[start]

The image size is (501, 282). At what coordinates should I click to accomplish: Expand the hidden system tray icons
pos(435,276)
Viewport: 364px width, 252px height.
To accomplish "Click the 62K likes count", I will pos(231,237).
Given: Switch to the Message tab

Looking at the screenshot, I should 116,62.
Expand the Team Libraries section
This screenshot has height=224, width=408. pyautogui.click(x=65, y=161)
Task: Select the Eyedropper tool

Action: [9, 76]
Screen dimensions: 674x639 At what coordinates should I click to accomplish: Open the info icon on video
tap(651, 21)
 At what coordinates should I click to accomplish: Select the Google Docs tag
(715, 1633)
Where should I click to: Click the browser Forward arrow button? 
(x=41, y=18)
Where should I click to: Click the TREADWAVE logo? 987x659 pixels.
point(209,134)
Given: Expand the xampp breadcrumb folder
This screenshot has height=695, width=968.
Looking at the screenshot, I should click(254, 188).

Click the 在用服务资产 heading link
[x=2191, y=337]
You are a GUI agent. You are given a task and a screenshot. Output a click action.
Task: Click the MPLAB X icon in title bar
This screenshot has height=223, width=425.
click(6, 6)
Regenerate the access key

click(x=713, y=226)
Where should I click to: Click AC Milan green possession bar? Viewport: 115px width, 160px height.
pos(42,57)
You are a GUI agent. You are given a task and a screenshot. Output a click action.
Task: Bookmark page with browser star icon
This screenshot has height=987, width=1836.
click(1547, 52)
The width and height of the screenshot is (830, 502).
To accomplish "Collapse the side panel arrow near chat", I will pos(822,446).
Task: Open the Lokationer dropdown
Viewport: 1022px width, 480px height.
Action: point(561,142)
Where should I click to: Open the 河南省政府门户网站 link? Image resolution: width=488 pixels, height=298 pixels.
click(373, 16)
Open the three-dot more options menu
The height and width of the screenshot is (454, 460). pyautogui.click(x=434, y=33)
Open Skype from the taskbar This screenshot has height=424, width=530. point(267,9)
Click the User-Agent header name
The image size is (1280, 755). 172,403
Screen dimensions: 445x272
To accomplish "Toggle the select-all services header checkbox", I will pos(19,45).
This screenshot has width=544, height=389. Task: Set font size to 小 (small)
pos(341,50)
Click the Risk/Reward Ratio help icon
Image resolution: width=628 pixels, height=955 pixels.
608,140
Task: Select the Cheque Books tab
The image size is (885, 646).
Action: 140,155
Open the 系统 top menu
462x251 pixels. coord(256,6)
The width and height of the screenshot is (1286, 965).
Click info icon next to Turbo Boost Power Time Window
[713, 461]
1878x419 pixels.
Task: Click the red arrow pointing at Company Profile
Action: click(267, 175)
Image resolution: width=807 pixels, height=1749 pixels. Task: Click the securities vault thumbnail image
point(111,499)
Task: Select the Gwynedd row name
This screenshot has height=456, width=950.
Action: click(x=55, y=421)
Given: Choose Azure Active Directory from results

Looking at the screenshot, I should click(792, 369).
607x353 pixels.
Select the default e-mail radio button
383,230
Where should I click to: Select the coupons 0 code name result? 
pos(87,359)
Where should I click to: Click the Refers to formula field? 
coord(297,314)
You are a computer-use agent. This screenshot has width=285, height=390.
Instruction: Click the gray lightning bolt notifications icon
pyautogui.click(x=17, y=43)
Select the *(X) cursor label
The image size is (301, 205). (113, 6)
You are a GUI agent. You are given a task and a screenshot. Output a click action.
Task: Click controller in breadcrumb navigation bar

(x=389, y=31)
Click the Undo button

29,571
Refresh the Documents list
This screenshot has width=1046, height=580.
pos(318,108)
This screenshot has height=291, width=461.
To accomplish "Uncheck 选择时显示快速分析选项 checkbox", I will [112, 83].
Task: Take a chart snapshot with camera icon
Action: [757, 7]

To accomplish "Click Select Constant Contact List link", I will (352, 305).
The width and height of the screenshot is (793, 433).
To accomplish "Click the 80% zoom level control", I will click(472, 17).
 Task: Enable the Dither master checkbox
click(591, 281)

[end]

* **Instructions for the task**
Rewrite all of the entries above, changing every "GUI agent" to "screen assistant" and leaving everything else untouched.

* **Reply**
The image size is (501, 282). At what coordinates should I click to accomplish: Expand the hidden system tray icons
pos(435,276)
Viewport: 364px width, 252px height.
To accomplish "Click the 62K likes count", I will pos(231,237).
Given: Switch to the Message tab

Looking at the screenshot, I should 116,62.
Expand the Team Libraries section
This screenshot has height=224, width=408. pyautogui.click(x=65, y=161)
Task: Select the Eyedropper tool

Action: [9, 76]
Screen dimensions: 674x639 At what coordinates should I click to accomplish: Open the info icon on video
tap(651, 21)
 At what coordinates should I click to accomplish: Select the Google Docs tag
(715, 1633)
Where should I click to: Click the browser Forward arrow button? 
(x=41, y=18)
Where should I click to: Click the TREADWAVE logo? 987x659 pixels.
point(209,134)
Given: Expand the xampp breadcrumb folder
This screenshot has height=695, width=968.
Looking at the screenshot, I should click(254, 188).

Click the 在用服务资产 heading link
[x=2191, y=337]
You are a screen assistant. You are given a task and a screenshot. Output a click action.
Task: Click the MPLAB X icon in title bar
This screenshot has height=223, width=425.
click(6, 6)
Regenerate the access key

click(x=713, y=226)
Where should I click to: Click AC Milan green possession bar? Viewport: 115px width, 160px height.
pos(42,57)
You are a screen assistant. You are given a task and a screenshot. Output a click action.
Task: Bookmark page with browser star icon
This screenshot has height=987, width=1836.
click(1547, 52)
The width and height of the screenshot is (830, 502).
To accomplish "Collapse the side panel arrow near chat", I will pos(822,446).
Task: Open the Lokationer dropdown
Viewport: 1022px width, 480px height.
Action: point(561,142)
Where should I click to: Open the 河南省政府门户网站 link? Image resolution: width=488 pixels, height=298 pixels.
click(373, 16)
Open the three-dot more options menu
The height and width of the screenshot is (454, 460). pyautogui.click(x=434, y=33)
Open Skype from the taskbar This screenshot has height=424, width=530. point(267,9)
Click the User-Agent header name
The image size is (1280, 755). 172,403
Screen dimensions: 445x272
To accomplish "Toggle the select-all services header checkbox", I will pos(19,45).
This screenshot has width=544, height=389. Task: Set font size to 小 (small)
pos(341,50)
Click the Risk/Reward Ratio help icon
Image resolution: width=628 pixels, height=955 pixels.
608,140
Task: Select the Cheque Books tab
The image size is (885, 646).
Action: 140,155
Open the 系统 top menu
462x251 pixels. coord(256,6)
The width and height of the screenshot is (1286, 965).
Click info icon next to Turbo Boost Power Time Window
[713, 461]
1878x419 pixels.
Task: Click the red arrow pointing at Company Profile
Action: click(267, 175)
Image resolution: width=807 pixels, height=1749 pixels. Task: Click the securities vault thumbnail image
point(111,499)
Task: Select the Gwynedd row name
This screenshot has height=456, width=950.
Action: click(x=55, y=421)
Given: Choose Azure Active Directory from results

Looking at the screenshot, I should click(792, 369).
607x353 pixels.
Select the default e-mail radio button
383,230
Where should I click to: Select the coupons 0 code name result? 
pos(87,359)
Where should I click to: Click the Refers to formula field? 
coord(297,314)
You are a computer-use agent. This screenshot has width=285, height=390.
Instruction: Click the gray lightning bolt notifications icon
pyautogui.click(x=17, y=43)
Select the *(X) cursor label
The image size is (301, 205). (113, 6)
You are a screen assistant. You are given a task and a screenshot. Output a click action.
Task: Click controller in breadcrumb navigation bar

(x=389, y=31)
Click the Undo button

29,571
Refresh the Documents list
This screenshot has width=1046, height=580.
pos(318,108)
This screenshot has height=291, width=461.
To accomplish "Uncheck 选择时显示快速分析选项 checkbox", I will [112, 83].
Task: Take a chart snapshot with camera icon
Action: [757, 7]

To accomplish "Click Select Constant Contact List link", I will (352, 305).
The width and height of the screenshot is (793, 433).
To accomplish "Click the 80% zoom level control", I will click(472, 17).
 Task: Enable the Dither master checkbox
click(591, 281)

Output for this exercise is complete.